# Goal

In this notebook we develop and save out the emulator for the last interglacial period. The saved emulator will be sampled (in **sample_lig_emulator.ipynb**) to constrain the parameter values that are then used to sample from the RCP8.5 scenario emulator to inform future projections of sea level rise.

The steps in this code are:

    1. Load in the LIG simulations
    2. Structure the Data for Emulation
        a. Normalize the axes
        b. Create a parameter grid mesh
    3. Define the emulator covariance and Train/condition on the data
    4. Visualize the Model Mean and Variance
    5. Save the emulator
    
We note that the structure of this emulator was chosen in **lig_cv_validation.ipynb** comparing different choices of CV functions. In this code, the structure is assumed.

# Setup

In [None]:
# import the relevant packages
import numpy as np
import pandas as pd
import matplotlib.pyplot as plt
import pickle

In [None]:
# define colormap
plt.set_cmap('viridis')
from lig_utilities import draw_straight_line
# define the save path for our plots
save_path='./figures/'
# set the default grid style
plt.rcParams['grid.color'] = 'k'
plt.rcParams['grid.linestyle'] = ':'
plt.rcParams['grid.linewidth'] = 0.5

In [None]:
# import the GPflow package for GP regression
import gpflow
from lig_utilities import normalize, denormalize, archive_gpflow_model
from datetime import datetime
# import tensorflow so we can save the trained model
import tensorflow as tf

# Load Data and Subset

In [None]:
# define the data location
lig_path='./data/lig_data_dec18.pk1'
# load dictionary containing the data
lig_data=pickle.load( open( lig_path, "rb" ) )
# define parameter value grids
crevliq=lig_data['crevliq']
clifvmax=lig_data['clifvmax']

The LIG simulations are intended to be equilibrium runs in response to fixed forcing, and are therefore best to be compared with LIG estimates (and hence for emulation) at their final time point. We extract the data at the final time point to train the emulator:

In [None]:
# What does this data at the final time point look like? Refer to "plot_original_sims.ipynb"
lig_data['tais'].tail(1)

In [None]:
# get the target data at the final time point (the training target points):
ligY_train=np.asarray(lig_data['tais'].tail(1),dtype='float64')
ligY=np.asarray(ligY_train,dtype='float64').reshape(len(clifvmax),len(crevliq))

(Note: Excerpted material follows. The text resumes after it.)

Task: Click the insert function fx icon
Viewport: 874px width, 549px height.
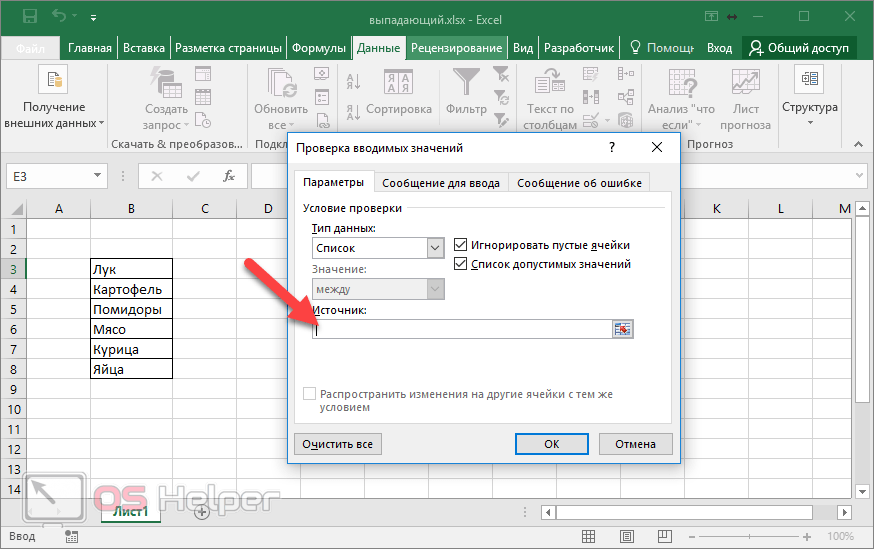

### Visualize LIG Simulated Distribution

Let's plot the histogram of the ensemble at 125ka compared with the Dutton et al. (2015/D20) bounds of [3.1-6.1 meters] at maximum AIS retreat.

In [None]:
lig_dist_fig=plt.figure()
plt.grid()
plt.hist(np.squeeze(ligY_train),bins=np.linspace(2,7,11),normed=True)
plt.xlabel('LIG: AIS Sea Level Contributions (m)')
plt.ylabel('Density')
plt.title('Probability Distribution of AIS SL contributions during the LIG')
# plot the Dutton et al. (2015) bounds
plt.plot([3.1,3.1],[0,0.5],'r--',lw=2)
plt.plot([6.1,6.1],[0,0.5],'r--',lw=2)
plt.xlim([2.49,7.01])
plt.ylim([0,0.5])
plt.show()

### Structure the Data for Emulation

In [None]:
# Normalize the length scales of the axes
CLIFVMAX_norm=normalize(clifvmax)
CREVLIQ_norm=normalize(crevliq)

In [None]:
# create a meshgrid of the defined parameters and time, and then reshape
xv, yv= np.meshgrid(CLIFVMAX_norm, CREVLIQ_norm, indexing='ij')
nx,ny = len(clifvmax),len(crevliq)

# build the grid on which the data lies for emulation
X_train=np.transpose([yv,xv]).reshape(nx*ny,2)

In [None]:
X_train[:,0].shape

# Emulation

To perform the emulation we use [GPflow](https://gpflow.readthedocs.io/en/develop/index.html), a Python package that utilizes tensorflow for computational efficiency. GPflow has the distinct advantage that out-of-the-box it permits defining components of the covariance structure along "active dimensions", specifically allowing the structure to be anisotopic if the user wants that behavior. Furthermore, GPflow assumes a prior mean function of 0, and then iterates in its optimization toward a mean structure consistent with the training data.

### Create a sample grid

We create a grid of parameter values which we can sample from to visualize our results. Note that because our training axes have been normalized, our samples are also drawn from a uniform distribution between 0 and 1, and then denormalized for plotting.

In [None]:
# define the grid for visualization
sample_crevliq=np.linspace(-0.1,1.1,70)
sample_clifvmax=np.linspace(-0.1,1.1,70)
xx, yy = np.meshgrid(sample_clifvmax,sample_crevliq, indexing='ij')
ns1,ns2 = len(sample_clifvmax),len(sample_crevliq)
X_sample=np.transpose([yy,xx]).reshape(ns1*ns2,2)

In [None]:
# denormalize the sample grid
denorm_x=denormalize(sample_clifvmax,np.max(clifvmax),np.min(clifvmax))
denorm_y=denormalize(sample_crevliq,np.max(crevliq),np.min(crevliq))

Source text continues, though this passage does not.